I am looking for methods/ideas that can help me to solve my problem. I have a structure of folders / files that my program generates, so far so good. But what happens is that this folder already contains more than 900 thousand files. Each file of this is very small, about 1 KB, has a header and a text.

Currently the search used by the software is basic: it actually opens file by file and searches for the word. But imagine the delay of searching... in an SSD, searching by word saude generated me a wait of more than 8 minutes.

I did some tests to see if reducing the number of files would help, but I noticed that it would help little, yet the search would take minutes.

The idea currently is (not using any database) index manually, with an external process responsible for this, words of 3 or more characters per folder, decreasing the search from millions to a few thousand but still could take a few seconds in some cases.

I was also thinking about how Windows indexing works for file content:

[

I did some small tests on "what takes research":

Time to open files + read: 465.948. Found: 2921

Time looking : 264.318. Found: 2921

Time to open files + read: 788.992. Found: 2921

Looking for temp : 599.093. Found: 2921

Time to open files + read: 834.300. Found: 2921

Time looking : 572.496. Found: 2921

Time to open files + read: 709.464. Found: 2921

Time looking : 539.053. Found: 2921

Time to open files + read: 857.443. Found: 2921

Time searching : 761,121. Found: 2921

Time to open files + read: 909.440. Found: 2921

Time looking : 602.000. Found: 2921

Time to open files + read: 865.306. Found: 2921

Seeking weather : 499.046. Found: 2921

The test was done on 1000 files only. In the first result, take into account the opening of the file, in the second only the time when it is searching something (in my test I used strstr).
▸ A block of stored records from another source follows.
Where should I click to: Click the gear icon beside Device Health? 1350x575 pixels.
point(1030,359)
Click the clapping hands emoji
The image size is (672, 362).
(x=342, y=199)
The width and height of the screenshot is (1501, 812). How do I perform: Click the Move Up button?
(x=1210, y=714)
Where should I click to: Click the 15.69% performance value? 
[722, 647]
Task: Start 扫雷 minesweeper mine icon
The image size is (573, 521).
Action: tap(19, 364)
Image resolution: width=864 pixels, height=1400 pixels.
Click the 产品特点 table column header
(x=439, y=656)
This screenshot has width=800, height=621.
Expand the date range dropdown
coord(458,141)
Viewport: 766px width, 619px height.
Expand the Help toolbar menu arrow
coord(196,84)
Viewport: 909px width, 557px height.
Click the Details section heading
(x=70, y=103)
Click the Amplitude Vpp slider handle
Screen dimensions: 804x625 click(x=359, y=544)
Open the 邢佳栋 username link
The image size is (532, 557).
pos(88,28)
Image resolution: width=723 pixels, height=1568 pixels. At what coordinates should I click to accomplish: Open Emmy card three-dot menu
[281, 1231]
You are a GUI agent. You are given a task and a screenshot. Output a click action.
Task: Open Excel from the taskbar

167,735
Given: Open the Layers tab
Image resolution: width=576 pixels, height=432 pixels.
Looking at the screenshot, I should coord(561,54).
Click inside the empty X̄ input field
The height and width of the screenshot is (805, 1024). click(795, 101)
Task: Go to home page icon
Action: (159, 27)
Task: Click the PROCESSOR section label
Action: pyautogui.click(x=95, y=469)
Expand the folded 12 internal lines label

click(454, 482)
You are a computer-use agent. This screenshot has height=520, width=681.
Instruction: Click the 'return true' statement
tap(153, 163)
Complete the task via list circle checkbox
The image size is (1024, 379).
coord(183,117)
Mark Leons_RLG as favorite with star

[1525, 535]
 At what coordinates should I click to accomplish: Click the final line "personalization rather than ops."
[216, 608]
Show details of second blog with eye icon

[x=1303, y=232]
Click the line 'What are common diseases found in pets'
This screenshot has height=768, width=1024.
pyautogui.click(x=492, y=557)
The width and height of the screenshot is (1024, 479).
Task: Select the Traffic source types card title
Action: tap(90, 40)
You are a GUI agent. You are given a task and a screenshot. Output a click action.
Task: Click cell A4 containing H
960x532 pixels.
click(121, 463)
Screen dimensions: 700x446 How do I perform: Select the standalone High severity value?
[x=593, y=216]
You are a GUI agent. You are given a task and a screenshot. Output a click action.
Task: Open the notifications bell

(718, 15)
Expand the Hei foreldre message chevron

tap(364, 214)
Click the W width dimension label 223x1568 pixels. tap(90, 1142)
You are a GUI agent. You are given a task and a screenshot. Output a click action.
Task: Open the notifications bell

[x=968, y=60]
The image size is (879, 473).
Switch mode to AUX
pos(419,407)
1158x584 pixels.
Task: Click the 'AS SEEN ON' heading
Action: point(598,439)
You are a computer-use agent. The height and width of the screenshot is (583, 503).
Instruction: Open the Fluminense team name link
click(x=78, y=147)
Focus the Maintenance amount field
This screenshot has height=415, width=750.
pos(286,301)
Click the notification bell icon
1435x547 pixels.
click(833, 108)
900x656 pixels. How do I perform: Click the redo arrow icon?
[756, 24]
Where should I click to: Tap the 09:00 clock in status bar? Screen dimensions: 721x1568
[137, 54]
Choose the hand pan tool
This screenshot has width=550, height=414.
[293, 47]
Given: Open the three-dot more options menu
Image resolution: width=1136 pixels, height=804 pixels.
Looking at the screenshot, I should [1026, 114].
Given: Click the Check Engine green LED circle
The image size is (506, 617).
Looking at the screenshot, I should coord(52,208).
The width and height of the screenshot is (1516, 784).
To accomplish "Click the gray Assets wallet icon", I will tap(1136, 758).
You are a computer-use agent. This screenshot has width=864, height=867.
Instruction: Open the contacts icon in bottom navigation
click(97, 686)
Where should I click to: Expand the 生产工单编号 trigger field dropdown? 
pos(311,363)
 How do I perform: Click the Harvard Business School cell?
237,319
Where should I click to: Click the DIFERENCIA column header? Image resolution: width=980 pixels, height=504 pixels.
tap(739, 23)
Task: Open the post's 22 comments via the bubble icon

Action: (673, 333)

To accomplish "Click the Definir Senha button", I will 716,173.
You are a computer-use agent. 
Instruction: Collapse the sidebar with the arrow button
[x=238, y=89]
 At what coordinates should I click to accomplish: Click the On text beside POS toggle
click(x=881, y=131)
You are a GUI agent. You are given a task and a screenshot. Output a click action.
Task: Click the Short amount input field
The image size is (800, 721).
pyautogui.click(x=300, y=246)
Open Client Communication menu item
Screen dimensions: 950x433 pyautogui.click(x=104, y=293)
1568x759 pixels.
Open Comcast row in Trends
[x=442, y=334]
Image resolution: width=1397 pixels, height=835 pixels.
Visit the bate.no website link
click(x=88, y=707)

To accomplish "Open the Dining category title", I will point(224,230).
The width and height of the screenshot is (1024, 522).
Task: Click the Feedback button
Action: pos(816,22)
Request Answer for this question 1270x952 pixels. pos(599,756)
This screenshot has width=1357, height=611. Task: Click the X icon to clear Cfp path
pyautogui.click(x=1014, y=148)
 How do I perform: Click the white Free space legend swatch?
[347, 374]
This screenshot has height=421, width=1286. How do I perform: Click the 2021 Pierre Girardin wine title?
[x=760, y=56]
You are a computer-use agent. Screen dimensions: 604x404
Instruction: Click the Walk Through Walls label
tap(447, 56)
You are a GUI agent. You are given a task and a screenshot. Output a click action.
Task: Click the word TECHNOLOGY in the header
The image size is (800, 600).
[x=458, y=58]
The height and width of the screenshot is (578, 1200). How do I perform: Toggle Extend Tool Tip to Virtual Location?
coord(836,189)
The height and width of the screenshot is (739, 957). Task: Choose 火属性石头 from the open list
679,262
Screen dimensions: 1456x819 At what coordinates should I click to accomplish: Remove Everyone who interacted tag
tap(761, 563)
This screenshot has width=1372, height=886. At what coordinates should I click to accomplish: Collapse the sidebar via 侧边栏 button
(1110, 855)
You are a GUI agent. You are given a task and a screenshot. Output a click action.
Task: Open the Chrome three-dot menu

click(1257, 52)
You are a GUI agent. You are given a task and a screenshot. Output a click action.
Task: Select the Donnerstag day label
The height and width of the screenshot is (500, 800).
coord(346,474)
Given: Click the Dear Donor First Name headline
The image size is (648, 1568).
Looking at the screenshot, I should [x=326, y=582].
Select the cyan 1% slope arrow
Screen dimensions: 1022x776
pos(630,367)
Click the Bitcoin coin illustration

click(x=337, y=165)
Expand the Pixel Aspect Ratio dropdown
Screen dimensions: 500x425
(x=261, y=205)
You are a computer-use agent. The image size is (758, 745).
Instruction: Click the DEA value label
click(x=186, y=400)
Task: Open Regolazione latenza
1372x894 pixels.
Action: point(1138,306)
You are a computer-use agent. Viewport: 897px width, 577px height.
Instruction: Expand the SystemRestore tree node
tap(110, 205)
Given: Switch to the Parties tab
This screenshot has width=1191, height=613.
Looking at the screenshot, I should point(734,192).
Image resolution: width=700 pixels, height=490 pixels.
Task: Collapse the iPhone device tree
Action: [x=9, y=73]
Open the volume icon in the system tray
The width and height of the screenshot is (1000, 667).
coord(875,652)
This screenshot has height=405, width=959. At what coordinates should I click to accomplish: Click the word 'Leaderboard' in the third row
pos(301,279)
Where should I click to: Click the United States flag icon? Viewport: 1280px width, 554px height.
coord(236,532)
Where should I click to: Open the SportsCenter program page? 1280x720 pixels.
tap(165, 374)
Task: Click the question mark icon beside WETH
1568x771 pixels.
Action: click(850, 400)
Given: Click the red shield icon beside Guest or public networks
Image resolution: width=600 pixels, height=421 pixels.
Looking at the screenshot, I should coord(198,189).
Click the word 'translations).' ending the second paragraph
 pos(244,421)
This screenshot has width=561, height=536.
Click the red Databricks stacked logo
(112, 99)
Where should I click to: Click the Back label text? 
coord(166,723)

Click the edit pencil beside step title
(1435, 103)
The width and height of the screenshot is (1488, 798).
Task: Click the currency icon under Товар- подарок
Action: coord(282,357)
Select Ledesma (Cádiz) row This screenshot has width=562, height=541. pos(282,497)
Is there any method to make this faster without using a database? Which I’m not sure would solve the case, since on average it would have 200 characters per file where millions of characters would be available to search. If it is not possible without a database, what would be the general idea? A database can handle this data volume well?

where is the code?

– Leandro Angelo

2018/12/19 at 19:47
Ever think about using the Windows Search API?

– Leandro Angelo

2018/12/20 at 11:38
@Leandroangelo good, actually no, but it would be like activating the option to index contents and searching for code in the application?

– Kevin Kouketsu

2018/12/20 at 11:45
This, if I do not miss the memory you open an Oledb connection to the search engine and make the query as SQL itself

– Leandro Angelo

2018/12/20 at 11:47
@Leandroangelo. I’ll see this, thanks for the tip. This search for minutes is a little problem for me!

– Kevin Kouketsu

2018/12/20 at 11:49
https://docs.microsoft.com/en-us/windows/desktop/search/-search-3x-wds-overview

– Leandro Angelo

2018/12/20 at 12:01

Show 1 more comment

2 answers

0

My solution, as suggested by Leandro Angelo in the comments, was to use the Windows Search API.
I made the implementation of Ifilter in a DLL and registered it to be used.

With this, I could open an Oledb connection, create new properties and run queries. It became fast and very good.

Browser other questions tagged c++ índices file-system

You are not signed in. Login or sign up in order to post.

by Carlos Mesquita Aguiar • 89 points · Answer 1 · 2018-12-19T19:49:50+00:00

@Kevin Kouketsu, the best technique to be used for this scenario is the full-text search engine. There is a relational database that has this feature: Postgresql. There is also Solr and Elasticsearch, which include full-text search and mainly real-time indexing as you mentioned above; all the latter two is based on the Lucene project.